13

In these comments user @Deduplicator insists that the strict aliasing rule permits access through an incompatible type if either of the aliased or the aliasing pointer is a pointer-to-character type (qualified or unqualified, signed or unsigned char *). So, his assertion is basically that both

long long foo;
char *p = (char *)&foo;
*p; // just in order to dereference 'p'

and

char foo[sizeof(long long)];
long long *p = (long long *)&foo[0];
*p; // just in order to dereference 'p'

are conforming and have defined behavior.

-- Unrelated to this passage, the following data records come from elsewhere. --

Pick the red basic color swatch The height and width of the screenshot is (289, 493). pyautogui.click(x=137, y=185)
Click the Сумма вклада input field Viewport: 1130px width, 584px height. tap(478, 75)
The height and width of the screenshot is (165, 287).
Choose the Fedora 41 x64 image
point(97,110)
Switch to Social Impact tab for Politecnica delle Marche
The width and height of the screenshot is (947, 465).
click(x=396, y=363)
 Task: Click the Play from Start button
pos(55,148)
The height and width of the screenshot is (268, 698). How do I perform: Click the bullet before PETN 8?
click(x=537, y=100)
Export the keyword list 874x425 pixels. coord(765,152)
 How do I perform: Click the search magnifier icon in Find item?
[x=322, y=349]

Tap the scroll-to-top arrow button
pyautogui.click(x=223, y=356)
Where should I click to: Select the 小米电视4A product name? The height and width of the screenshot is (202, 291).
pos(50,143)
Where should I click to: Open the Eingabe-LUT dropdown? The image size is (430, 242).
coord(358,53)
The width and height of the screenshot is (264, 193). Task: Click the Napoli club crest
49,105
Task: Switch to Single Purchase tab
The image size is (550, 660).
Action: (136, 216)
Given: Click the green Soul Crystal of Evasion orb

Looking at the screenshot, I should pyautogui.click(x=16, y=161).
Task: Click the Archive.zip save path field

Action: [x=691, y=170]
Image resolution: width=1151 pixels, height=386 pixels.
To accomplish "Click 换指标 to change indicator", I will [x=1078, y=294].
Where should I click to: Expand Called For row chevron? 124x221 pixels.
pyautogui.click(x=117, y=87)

In my read, however, it is only the first form that is valid, that is, when the aliasing pointer is a pointer-to-char; however, one can't do that in the other direction, i. e. when the aliasing pointer points to an incompatible type (other than a character type), the aliased pointer being a char *.

So, the second snippet above would have undefined behavior.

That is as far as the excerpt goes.